| Extract to read |
----

Bust of Dylan Thomas at the Poetry Library, London

“There is no love without loss.”

When I walked into the British Library, or, later that same day, the Poetry Library, I wasn’t thinking of my sister, who’s a medical librarian. I wasn’t even thinking of my late mother, who was a children’s librarian, and the key person responsible for my love of books.

That day, last week, it was all about me, and them: those magnificent keepers of the world’s knowledge, and passion. Because what is poetry, if it isn’t full of love, and loss, and the bittersweet experience we call life?

Today, though, I feel the distance between myself, and those I love: the distance of an ocean, and air miles, in the case of my sister; and death, in the case of my mum.

If there’s a heaven, it should include this: St Pancras Hotel, London, 2017

Can books, and in particular, poetry, bring us closer to those we love? I believe they can.

----

| Instructions to follow |
Please revise the passage on libraries and loss, starting at "When I walked" and ending after "love of books.", with "medical librarian" changed to "hospital librarian". The data that comes next is separate from the passage on libraries and loss.

| Data below |

----

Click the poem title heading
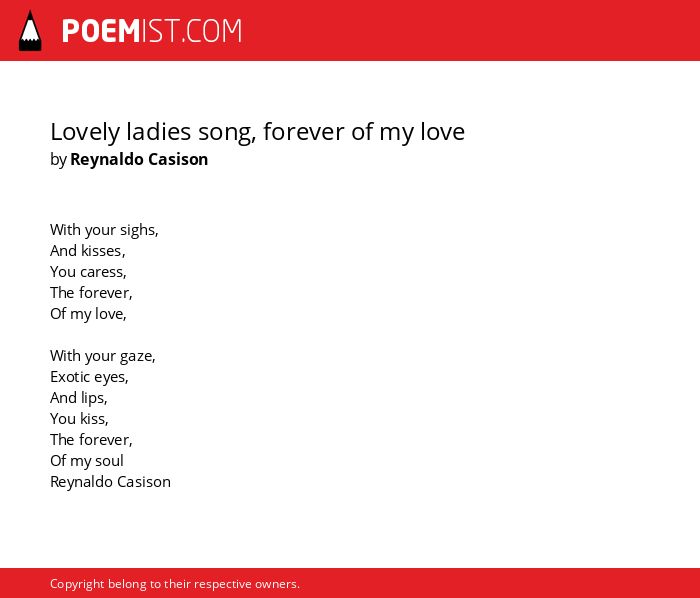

----

| Response |
When I walked into the British Library, or, later that same day, the Poetry Library, I wasn’t thinking of my sister, who’s a hospital librarian. I wasn’t even thinking of my late mother, who was a children’s librarian, and the key person responsible for my love of books.